Edit the records from the line containing "The image size is (838, 711)." through the line containing "pos(578,599)" by replacing "Export as PDF icon" with "Save as PDF button", and return only those lines with nothing else changed.

■ **Records to process**
[START]
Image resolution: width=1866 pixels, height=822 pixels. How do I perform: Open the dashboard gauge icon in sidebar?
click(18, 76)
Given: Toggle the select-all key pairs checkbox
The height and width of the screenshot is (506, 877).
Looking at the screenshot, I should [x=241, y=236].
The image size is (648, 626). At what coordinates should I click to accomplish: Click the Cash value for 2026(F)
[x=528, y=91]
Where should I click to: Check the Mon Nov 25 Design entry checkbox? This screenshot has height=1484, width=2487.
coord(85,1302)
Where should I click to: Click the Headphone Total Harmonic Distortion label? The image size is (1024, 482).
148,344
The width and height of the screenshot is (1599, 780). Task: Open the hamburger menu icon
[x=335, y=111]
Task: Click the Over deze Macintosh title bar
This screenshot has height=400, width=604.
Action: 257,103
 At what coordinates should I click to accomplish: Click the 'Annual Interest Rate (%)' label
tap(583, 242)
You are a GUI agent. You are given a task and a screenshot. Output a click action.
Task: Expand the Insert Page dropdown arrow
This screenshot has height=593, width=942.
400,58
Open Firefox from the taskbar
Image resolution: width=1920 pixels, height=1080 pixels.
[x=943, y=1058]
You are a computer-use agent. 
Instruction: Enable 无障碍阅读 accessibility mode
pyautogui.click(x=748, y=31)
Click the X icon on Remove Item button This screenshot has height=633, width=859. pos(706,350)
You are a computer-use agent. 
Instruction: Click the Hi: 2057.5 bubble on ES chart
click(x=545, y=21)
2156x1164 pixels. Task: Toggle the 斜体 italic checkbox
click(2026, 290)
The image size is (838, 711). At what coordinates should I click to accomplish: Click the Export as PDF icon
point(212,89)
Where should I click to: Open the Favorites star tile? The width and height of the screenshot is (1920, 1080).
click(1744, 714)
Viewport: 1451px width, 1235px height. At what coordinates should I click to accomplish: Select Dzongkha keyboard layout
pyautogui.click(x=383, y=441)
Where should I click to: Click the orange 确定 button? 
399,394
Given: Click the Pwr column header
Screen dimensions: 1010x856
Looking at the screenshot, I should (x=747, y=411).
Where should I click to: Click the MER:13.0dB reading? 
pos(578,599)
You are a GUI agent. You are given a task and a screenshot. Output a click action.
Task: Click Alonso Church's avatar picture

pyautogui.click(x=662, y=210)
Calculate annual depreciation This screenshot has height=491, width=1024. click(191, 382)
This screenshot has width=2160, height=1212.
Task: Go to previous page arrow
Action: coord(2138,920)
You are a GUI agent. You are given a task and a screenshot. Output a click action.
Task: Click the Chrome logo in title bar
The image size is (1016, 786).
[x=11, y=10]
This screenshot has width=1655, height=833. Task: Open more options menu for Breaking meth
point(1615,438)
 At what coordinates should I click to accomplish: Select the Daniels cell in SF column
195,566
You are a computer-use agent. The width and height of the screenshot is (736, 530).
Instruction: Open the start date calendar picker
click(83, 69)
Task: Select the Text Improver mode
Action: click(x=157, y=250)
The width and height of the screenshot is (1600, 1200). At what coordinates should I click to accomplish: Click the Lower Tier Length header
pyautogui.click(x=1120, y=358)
[END]
■ **The completed task**
The image size is (838, 711). At what coordinates should I click to accomplish: Click the Save as PDF button
point(212,89)
Where should I click to: Open the Favorites star tile? The width and height of the screenshot is (1920, 1080).
click(1744, 714)
Viewport: 1451px width, 1235px height. At what coordinates should I click to accomplish: Select Dzongkha keyboard layout
pyautogui.click(x=383, y=441)
Where should I click to: Click the orange 确定 button? 
399,394
Given: Click the Pwr column header
Screen dimensions: 1010x856
Looking at the screenshot, I should (x=747, y=411).
Where should I click to: Click the MER:13.0dB reading? 
pos(578,599)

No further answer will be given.